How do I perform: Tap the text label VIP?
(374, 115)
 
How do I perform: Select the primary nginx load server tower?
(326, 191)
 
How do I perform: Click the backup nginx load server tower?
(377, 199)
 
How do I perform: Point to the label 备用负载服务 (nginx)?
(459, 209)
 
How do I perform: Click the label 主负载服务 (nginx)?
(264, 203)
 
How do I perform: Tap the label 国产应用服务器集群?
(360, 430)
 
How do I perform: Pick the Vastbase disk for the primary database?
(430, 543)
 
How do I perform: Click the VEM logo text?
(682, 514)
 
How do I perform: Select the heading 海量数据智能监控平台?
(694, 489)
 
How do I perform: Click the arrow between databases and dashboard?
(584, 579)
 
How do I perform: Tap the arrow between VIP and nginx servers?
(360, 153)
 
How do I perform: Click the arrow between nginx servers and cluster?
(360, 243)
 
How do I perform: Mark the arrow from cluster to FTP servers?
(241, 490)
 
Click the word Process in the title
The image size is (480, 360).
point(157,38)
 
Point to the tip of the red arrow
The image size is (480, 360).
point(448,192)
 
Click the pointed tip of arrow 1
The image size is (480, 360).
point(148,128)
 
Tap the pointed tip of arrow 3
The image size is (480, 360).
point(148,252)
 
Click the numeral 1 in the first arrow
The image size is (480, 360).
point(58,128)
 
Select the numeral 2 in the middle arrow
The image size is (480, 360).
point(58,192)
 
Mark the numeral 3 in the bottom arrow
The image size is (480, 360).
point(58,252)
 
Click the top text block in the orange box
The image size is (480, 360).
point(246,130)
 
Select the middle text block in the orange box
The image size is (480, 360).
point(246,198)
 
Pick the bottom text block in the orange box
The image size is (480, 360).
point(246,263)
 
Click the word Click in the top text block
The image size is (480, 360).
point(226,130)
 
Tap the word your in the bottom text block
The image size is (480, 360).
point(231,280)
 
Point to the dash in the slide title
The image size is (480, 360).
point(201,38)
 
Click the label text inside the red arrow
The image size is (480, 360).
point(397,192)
# # # #
DESCRIPTION OF THE TASK: Collect every line in the listing above that contains the string "text". Copy each line unchanged.

SOLUTION:
How do I perform: Tap the text label VIP?
How do I perform: Click the VEM logo text?
Click the top text block in the orange box
Select the middle text block in the orange box
Pick the bottom text block in the orange box
Click the word Click in the top text block
Tap the word your in the bottom text block
Click the label text inside the red arrow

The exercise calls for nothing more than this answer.